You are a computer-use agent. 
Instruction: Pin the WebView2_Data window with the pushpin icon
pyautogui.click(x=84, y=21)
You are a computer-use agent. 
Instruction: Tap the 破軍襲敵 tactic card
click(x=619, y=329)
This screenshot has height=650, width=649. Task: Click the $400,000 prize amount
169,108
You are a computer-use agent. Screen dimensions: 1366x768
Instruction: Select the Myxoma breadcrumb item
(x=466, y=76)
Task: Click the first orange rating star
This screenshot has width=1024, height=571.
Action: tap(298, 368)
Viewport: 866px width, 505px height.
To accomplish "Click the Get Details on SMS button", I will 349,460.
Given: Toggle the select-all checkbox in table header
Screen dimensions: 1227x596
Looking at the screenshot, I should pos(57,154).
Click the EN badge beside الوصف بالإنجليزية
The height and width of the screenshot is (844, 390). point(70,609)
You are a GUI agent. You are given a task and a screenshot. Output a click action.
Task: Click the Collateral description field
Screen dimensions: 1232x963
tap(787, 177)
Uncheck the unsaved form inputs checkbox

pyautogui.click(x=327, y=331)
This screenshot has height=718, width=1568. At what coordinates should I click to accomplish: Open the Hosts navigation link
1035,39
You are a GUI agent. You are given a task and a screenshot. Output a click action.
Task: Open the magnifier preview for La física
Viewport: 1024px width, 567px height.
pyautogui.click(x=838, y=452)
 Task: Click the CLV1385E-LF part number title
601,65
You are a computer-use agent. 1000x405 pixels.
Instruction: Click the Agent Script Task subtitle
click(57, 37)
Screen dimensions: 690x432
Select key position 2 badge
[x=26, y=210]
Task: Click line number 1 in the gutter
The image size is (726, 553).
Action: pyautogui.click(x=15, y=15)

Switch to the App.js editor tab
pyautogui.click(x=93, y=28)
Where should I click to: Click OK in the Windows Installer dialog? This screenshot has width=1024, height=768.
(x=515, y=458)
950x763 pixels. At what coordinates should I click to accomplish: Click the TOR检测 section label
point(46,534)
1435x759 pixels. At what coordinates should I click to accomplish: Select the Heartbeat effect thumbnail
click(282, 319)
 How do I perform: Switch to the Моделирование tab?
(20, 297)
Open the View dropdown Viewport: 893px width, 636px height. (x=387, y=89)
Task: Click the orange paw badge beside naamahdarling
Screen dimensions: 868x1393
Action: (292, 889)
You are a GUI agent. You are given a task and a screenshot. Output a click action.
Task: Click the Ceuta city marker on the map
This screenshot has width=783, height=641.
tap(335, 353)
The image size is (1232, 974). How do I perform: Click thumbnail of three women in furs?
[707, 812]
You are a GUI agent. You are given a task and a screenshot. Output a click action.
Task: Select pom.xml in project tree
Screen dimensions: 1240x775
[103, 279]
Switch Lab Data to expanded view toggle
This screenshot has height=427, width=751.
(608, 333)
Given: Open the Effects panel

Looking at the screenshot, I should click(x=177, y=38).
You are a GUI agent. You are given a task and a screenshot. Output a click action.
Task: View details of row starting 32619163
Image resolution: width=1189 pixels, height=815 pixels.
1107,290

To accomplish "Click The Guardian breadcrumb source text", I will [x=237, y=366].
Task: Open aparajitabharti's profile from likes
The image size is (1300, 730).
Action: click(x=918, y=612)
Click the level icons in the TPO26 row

What to produce » Repeating the listing in full, word for word, is the required output.

Task response »
You are a computer-use agent. 
Instruction: Pin the WebView2_Data window with the pushpin icon
pyautogui.click(x=84, y=21)
You are a computer-use agent. 
Instruction: Tap the 破軍襲敵 tactic card
click(x=619, y=329)
This screenshot has height=650, width=649. Task: Click the $400,000 prize amount
169,108
You are a computer-use agent. Screen dimensions: 1366x768
Instruction: Select the Myxoma breadcrumb item
(x=466, y=76)
Task: Click the first orange rating star
This screenshot has width=1024, height=571.
Action: tap(298, 368)
Viewport: 866px width, 505px height.
To accomplish "Click the Get Details on SMS button", I will 349,460.
Given: Toggle the select-all checkbox in table header
Screen dimensions: 1227x596
Looking at the screenshot, I should pos(57,154).
Click the EN badge beside الوصف بالإنجليزية
The height and width of the screenshot is (844, 390). point(70,609)
You are a GUI agent. You are given a task and a screenshot. Output a click action.
Task: Click the Collateral description field
Screen dimensions: 1232x963
tap(787, 177)
Uncheck the unsaved form inputs checkbox

pyautogui.click(x=327, y=331)
This screenshot has height=718, width=1568. At what coordinates should I click to accomplish: Open the Hosts navigation link
1035,39
You are a GUI agent. You are given a task and a screenshot. Output a click action.
Task: Open the magnifier preview for La física
Viewport: 1024px width, 567px height.
pyautogui.click(x=838, y=452)
 Task: Click the CLV1385E-LF part number title
601,65
You are a computer-use agent. 1000x405 pixels.
Instruction: Click the Agent Script Task subtitle
click(57, 37)
Screen dimensions: 690x432
Select key position 2 badge
[x=26, y=210]
Task: Click line number 1 in the gutter
The image size is (726, 553).
Action: pyautogui.click(x=15, y=15)

Switch to the App.js editor tab
pyautogui.click(x=93, y=28)
Where should I click to: Click OK in the Windows Installer dialog? This screenshot has width=1024, height=768.
(x=515, y=458)
950x763 pixels. At what coordinates should I click to accomplish: Click the TOR检测 section label
point(46,534)
1435x759 pixels. At what coordinates should I click to accomplish: Select the Heartbeat effect thumbnail
click(282, 319)
 How do I perform: Switch to the Моделирование tab?
(20, 297)
Open the View dropdown Viewport: 893px width, 636px height. (x=387, y=89)
Task: Click the orange paw badge beside naamahdarling
Screen dimensions: 868x1393
Action: (292, 889)
You are a GUI agent. You are given a task and a screenshot. Output a click action.
Task: Click the Ceuta city marker on the map
This screenshot has width=783, height=641.
tap(335, 353)
The image size is (1232, 974). How do I perform: Click thumbnail of three women in furs?
[707, 812]
You are a GUI agent. You are given a task and a screenshot. Output a click action.
Task: Select pom.xml in project tree
Screen dimensions: 1240x775
[103, 279]
Switch Lab Data to expanded view toggle
This screenshot has height=427, width=751.
(608, 333)
Given: Open the Effects panel

Looking at the screenshot, I should click(x=177, y=38).
You are a GUI agent. You are given a task and a screenshot. Output a click action.
Task: View details of row starting 32619163
Image resolution: width=1189 pixels, height=815 pixels.
1107,290

To accomplish "Click The Guardian breadcrumb source text", I will [x=237, y=366].
Task: Open aparajitabharti's profile from likes
The image size is (1300, 730).
Action: click(x=918, y=612)
Click the level icons in the TPO26 row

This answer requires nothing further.